Least privilege means each identity can do exactly the operations it needs and nothing more. In AWS, that means scoping IAM policies to specific resource ARNs instead of wildcards and separating read/write into distinct roles. AWS Access Analyzer shows which permissions a role actually used in the past 90 days. Teams that review and trim unused permissions monthly consistently shrink their IAM permission surface within a few quarters.

What is workload identity federation and why replace service account keys?

+

Workload identity federation lets a workload exchange a short-lived runtime token from Kubernetes, GitHub Actions, or EC2 instance metadata for cloud credentials without any static key file. No key means nothing to steal, rotate, or accidentally commit to git. Every major cloud provider supports this natively. Migrating from key-based auth to federation is the single highest-impact IAM improvement most teams can make.

What is a privilege escalation path and how do you find them?

+

A privilege escalation path is a chain of IAM permissions that lets a lower-privileged identity reach admin access.
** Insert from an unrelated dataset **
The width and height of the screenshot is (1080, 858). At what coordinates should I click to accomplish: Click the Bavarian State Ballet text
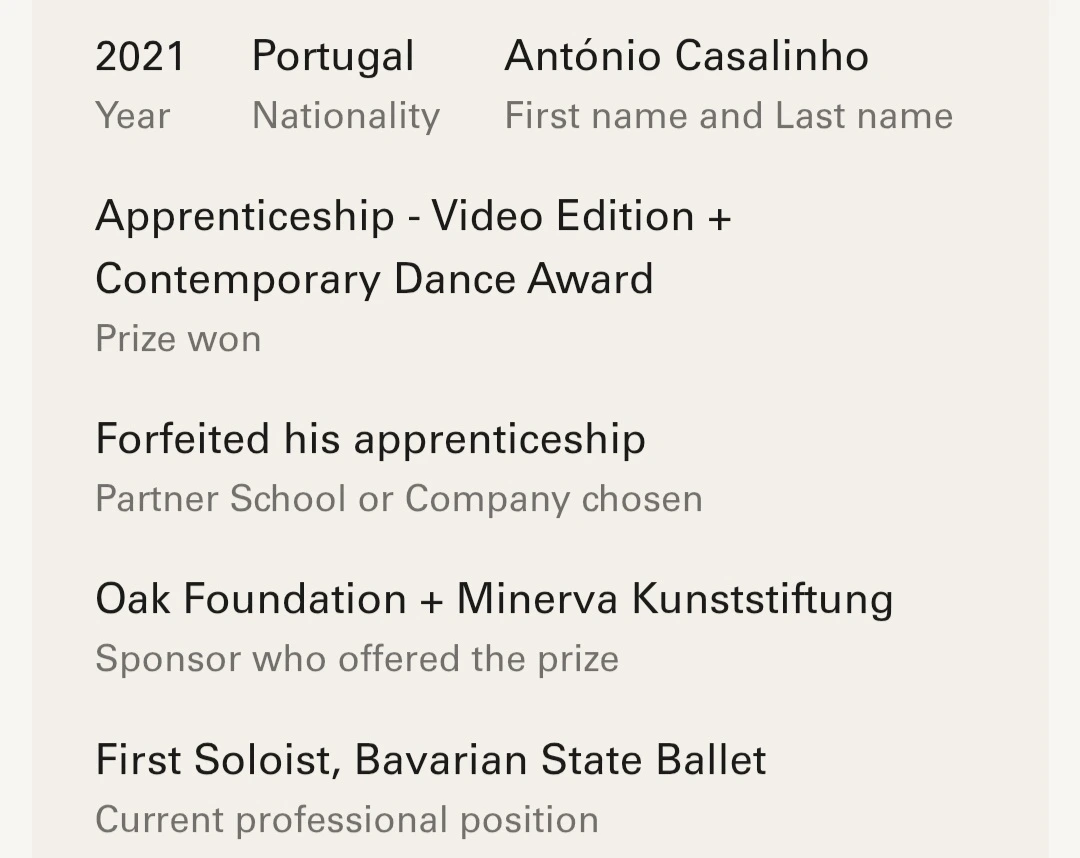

For example, a role with iam:PassRole plus lambda:CreateFunction can deploy a Lambda that runs with an admin role. IAM policy graph analysis tools build a directed graph of all IAM entities and find every path to a privileged target. AWS accounts almost always reveal multiple non-obvious escalation paths when first analyzed.

What is just-in-time access and when should you use it?

+

Just-in-time access grants elevated privileges only for the duration of a specific approved task, then auto-revokes them. Tools like AWS IAM Identity Center and HashiCorp Boundary support JIT workflows with 1-8 hour time-to-live windows. JIT is most valuable for production database access, infrastructure change windows, and incident response. It shrinks standing privilege exposure from always-on to hours.

How should cross-account access be structured in AWS?

+

Use IAM roles with trust policies, never shared credentials. A role in Account B trusts specific role ARNs in Account A, not the entire account. Audit cross-account trust relationships quarterly because they get created for specific projects and left unrestricted long after the project ends, creating persistent access paths nobody remembers authorizing.